Les prémisses des évènements de l’automne 1969, se retrouvent dans les premières contestations étudiantes de 1966 à Trente dans le nord de l’Italie à l’Institut supérieur des Sciences Sociales. Les luttes qui s'y dérouleront, même si elles ne touchent qu'une infime minorité d'étudiants-es, seront un peu le coup de semonce des luttes des années suivantes: grève de cours, occupation des locaux universitaires pendant plusieurs semaines, élaboration des premiers manifestes contre « l'université de classe », organisation de « contre-cours » etc. Dès 1967, ces luttes se radicalisent et font tâche d'huile un peu partout en Italie. En février, les étudiant-es de Pise occupent le Palais de Sapienza. En novembre, les étudiant-es de l'Université de Milan occupent leur université tandis que les étudiant-es de Turin occupent le siège des études littéraires et y mettent en place des « contre-cours » et des formes d'autogestion. Fin décembre 1967, tandis que le gouvernement présente son projet de réforme universitaire, la vague d'occupation touche les universités de Naples, Pavie, Cagliari, Salerne et Gênes.
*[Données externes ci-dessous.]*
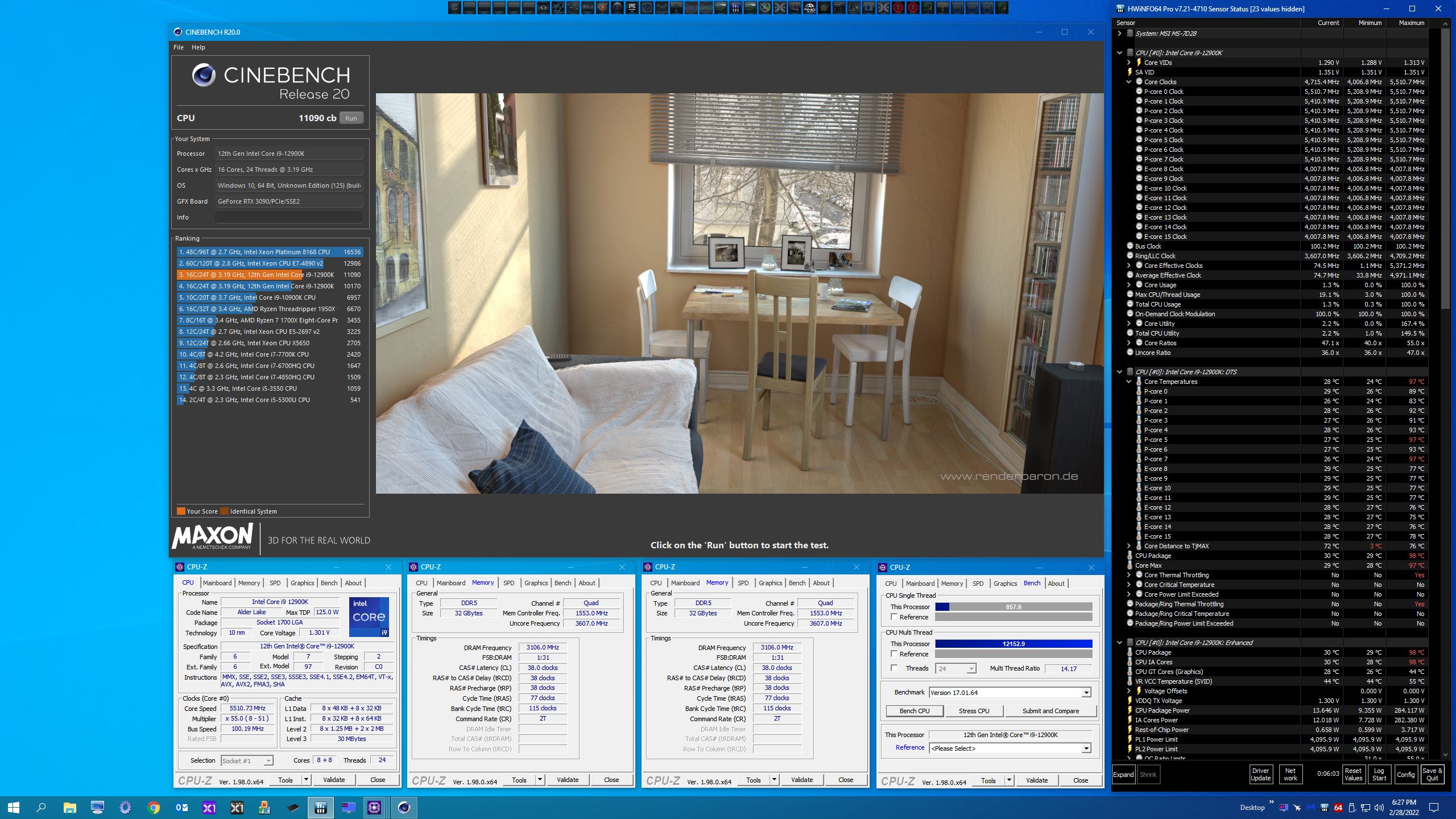Viewport: 1456px width, 819px height.
Task: Click the HWiNFO shrink panel icon
Action: [x=1148, y=774]
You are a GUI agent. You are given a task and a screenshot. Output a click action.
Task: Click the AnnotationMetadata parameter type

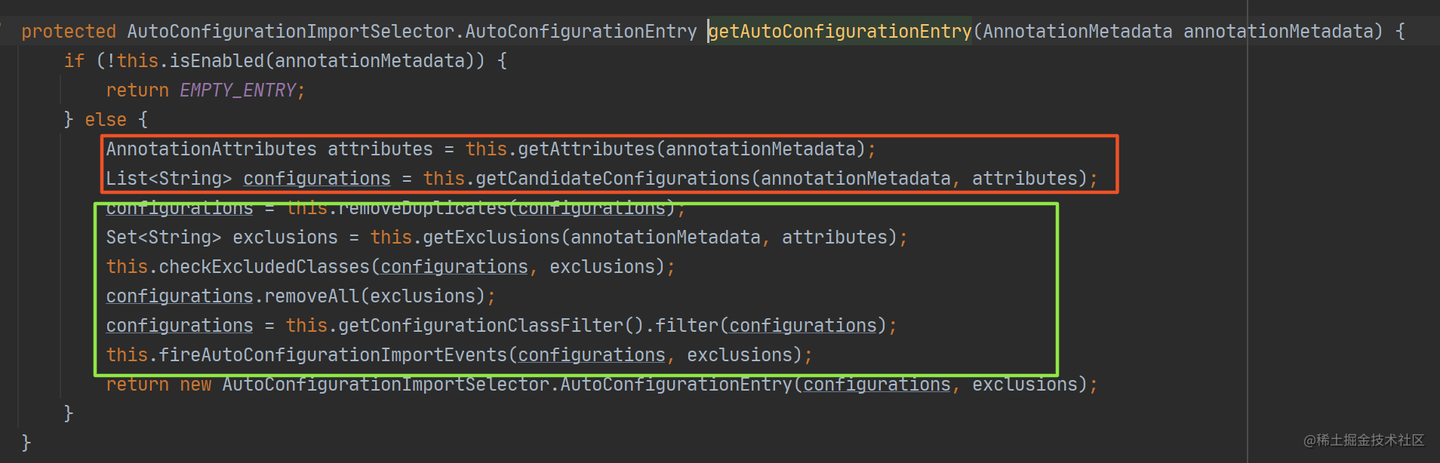[1077, 31]
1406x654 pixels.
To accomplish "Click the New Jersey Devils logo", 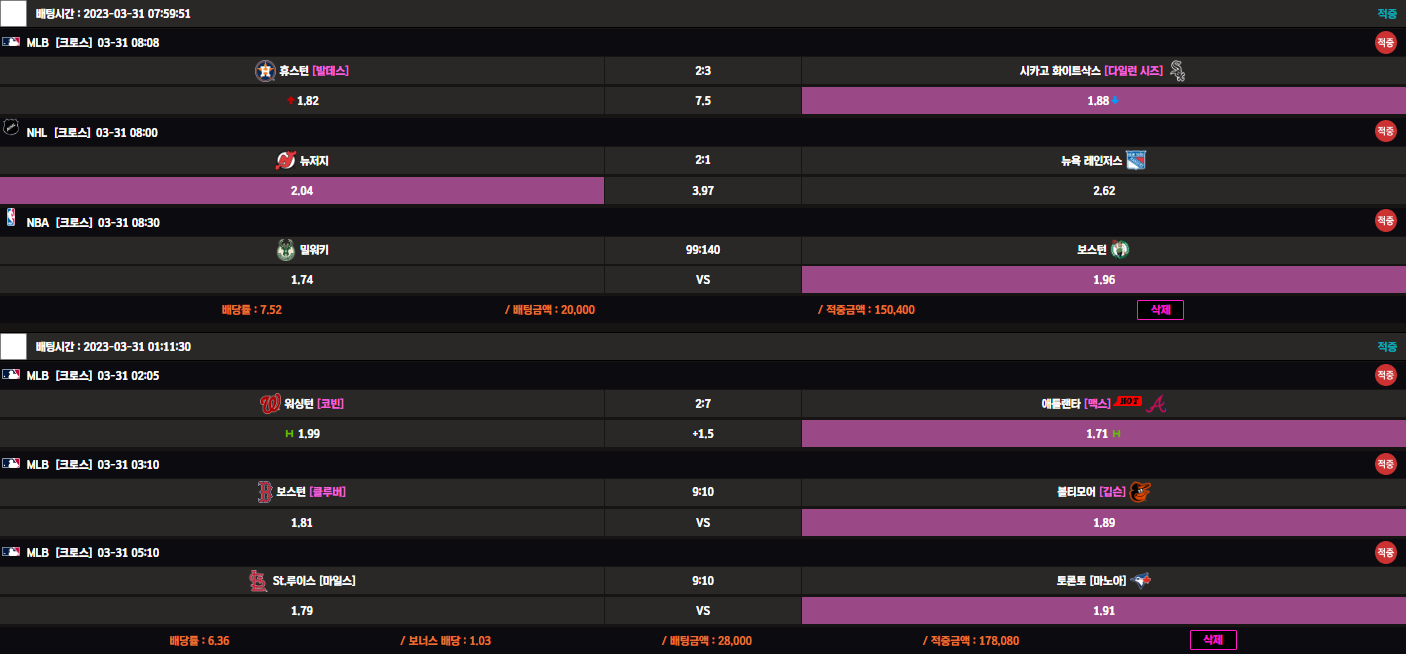I will coord(285,161).
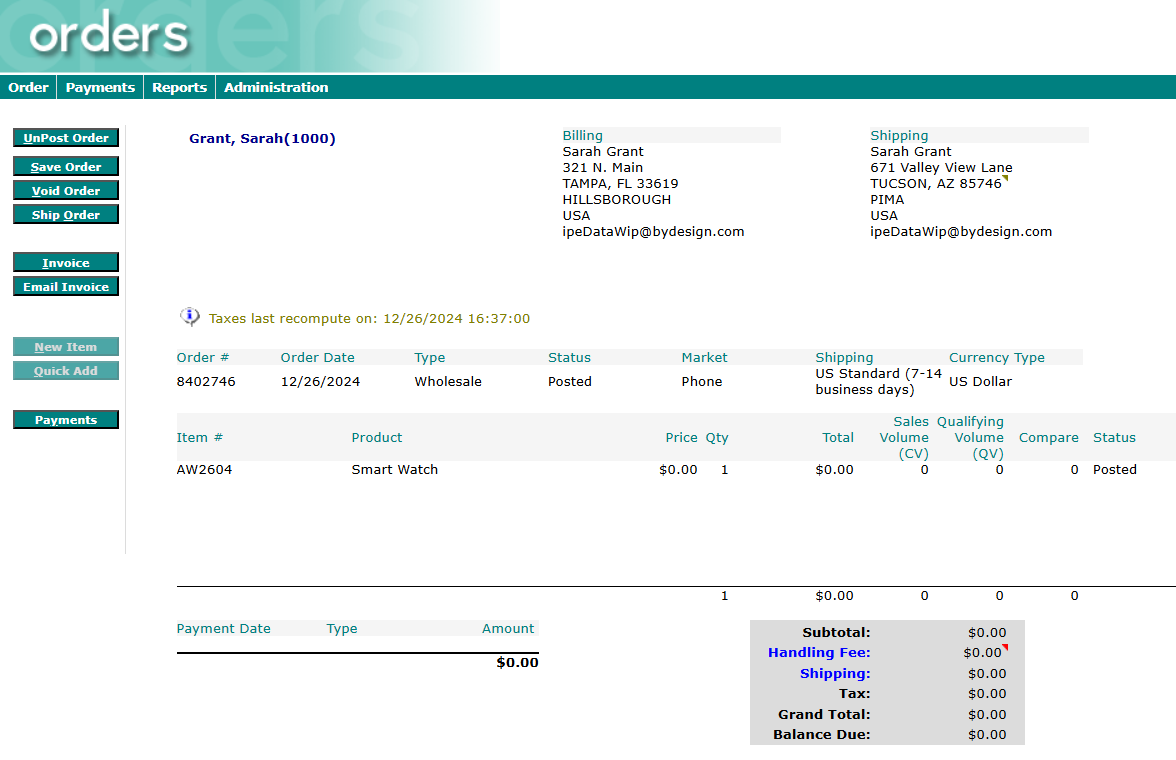Click the Shipping link in totals
The height and width of the screenshot is (760, 1176).
[835, 674]
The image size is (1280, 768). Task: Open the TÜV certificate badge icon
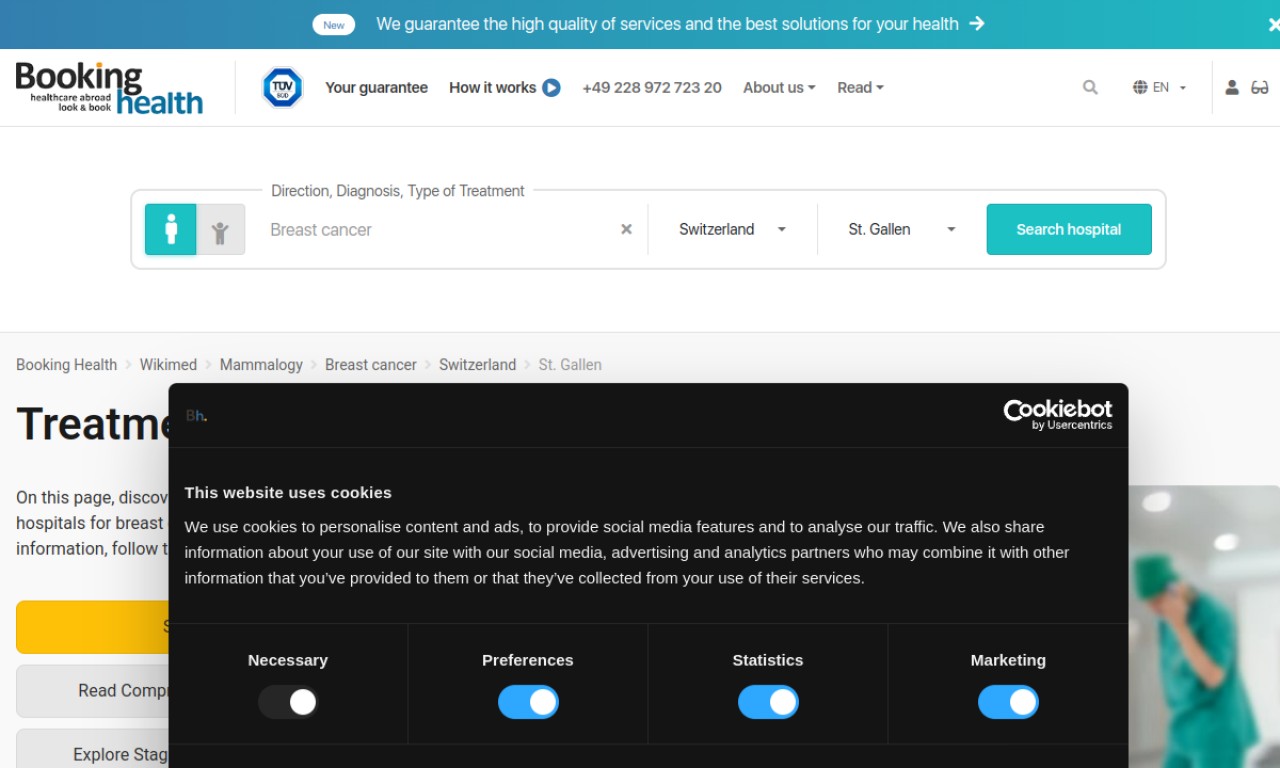tap(282, 88)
Le président Johnson, en visite à Rome, y découvre une ville en état de siège et devra même effectuer ses déplacements, afin d'assurer sa sécurité, en hélicoptère (1).

Le mai rampant


L'année 1968, marque comme ailleurs, le point culminant de cette vague contestataire étudiante, mais contrairement à la France, celle-ci ne sera pas principalement focalisée que sur la capitale. Dès janvier, une dizaine de villes universitaires de la péninsule seront en lutte. À Padoue, Venise, Pise, Milan et Florence, les affrontements entre étudiant-es et forces de l'ordre seront d'une violence extrême. À Florence, le recteur de l'université démissionnera même pour protester contre la brutalité policière (1).

Cependant, c'est lors du 1er mars à Rome que les affrontements les plus violents auront lieu. À la suite de l'évacuation musclée de l'université et au renversement d'un étudiant par un véhicule de la police (il sera grièvement blessé), des milliers d'étudiant-es affronteront les flics dans des combats de rue pendant plusieurs heures. La bataille de la Valle Guila, comparable aux barricades de la rue Gay-Lussac dans le mai 68 français, fera plusieurs centaines de blessés autant chez les étudiant-es que chez les flics. Cet événement sera la mèche qui permettra l'explosion du mai rampant et initiera plus de 18 mois d'agitation universitaire, dont les batailles de rue d'une rare violence de Turin (mars 1968), Rome (avril 1968), Pise et la prise de la gare (avril 1968), Turin (novembre 1968), Milan (décembre 1969) et Rome (janvier 1969).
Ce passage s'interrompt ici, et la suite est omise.